* Task objective: Please print exactly the line containing "Task: Select the" and every line after it to the end of the records below, and nothing more.

* Information shown:
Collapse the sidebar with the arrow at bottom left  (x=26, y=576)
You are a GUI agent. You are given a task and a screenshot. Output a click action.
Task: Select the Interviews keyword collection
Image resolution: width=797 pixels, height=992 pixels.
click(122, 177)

* Exercise output:
Task: Select the Interviews keyword collection
Image resolution: width=797 pixels, height=992 pixels.
click(122, 177)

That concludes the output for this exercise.